» EXERCISE AIM: The answer must be an exact copy of the entries that follow, with all images removed.

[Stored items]
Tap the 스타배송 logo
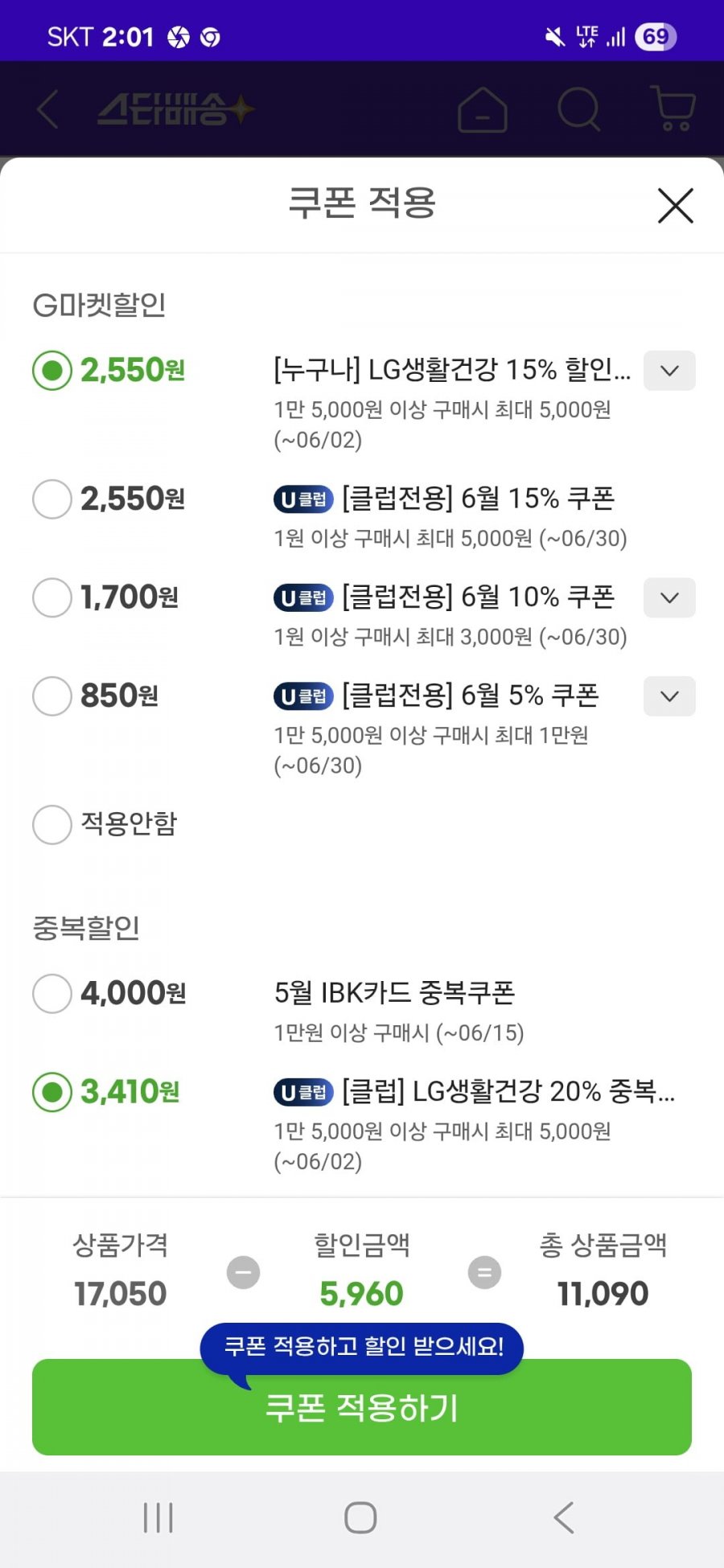Viewport: 724px width, 1568px height. pyautogui.click(x=175, y=109)
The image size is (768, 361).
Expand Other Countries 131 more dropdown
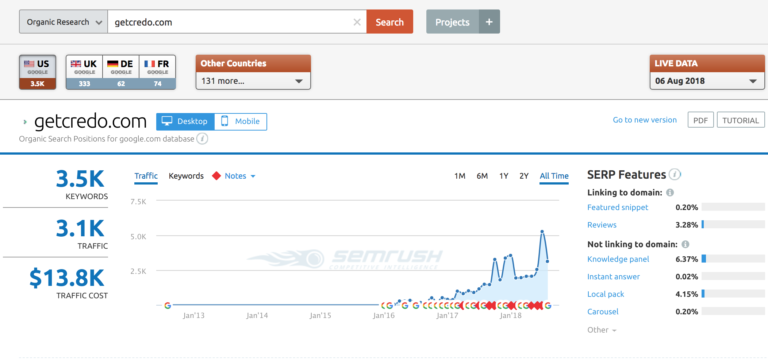253,81
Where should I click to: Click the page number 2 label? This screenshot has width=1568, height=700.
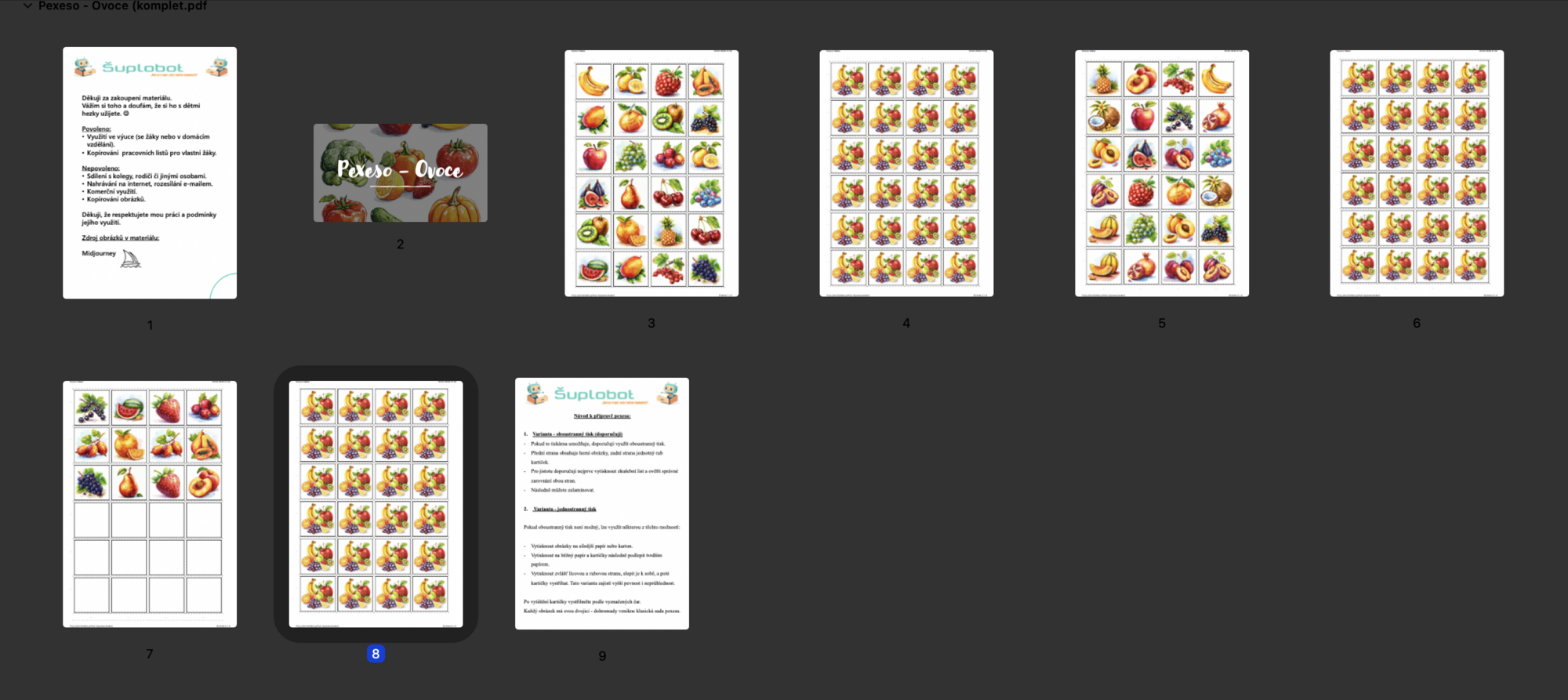[x=400, y=244]
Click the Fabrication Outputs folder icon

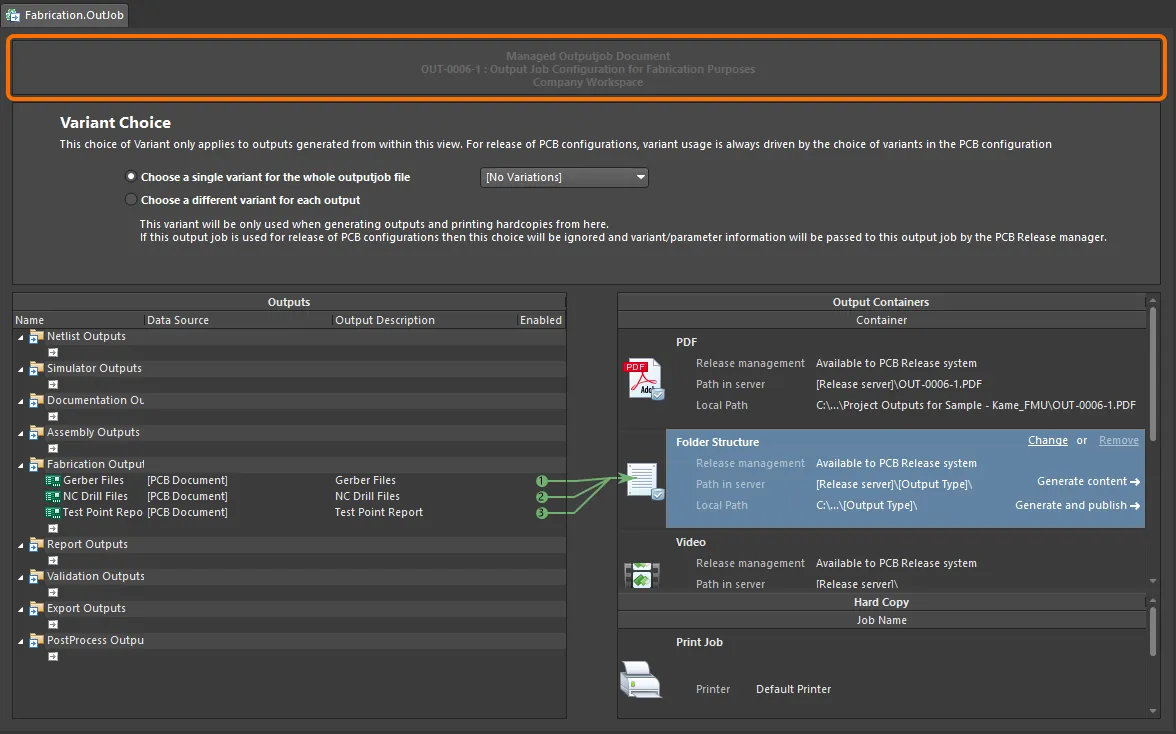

» SOLUTION FOR THIS PROBLEM:
Tap the 스타배송 logo
Viewport: 724px width, 1568px height. pyautogui.click(x=175, y=109)
The image size is (768, 361).
Expand Other Countries 131 more dropdown
253,81
Where should I click to: Click the page number 2 label? This screenshot has width=1568, height=700.
[x=400, y=244]
Click the Fabrication Outputs folder icon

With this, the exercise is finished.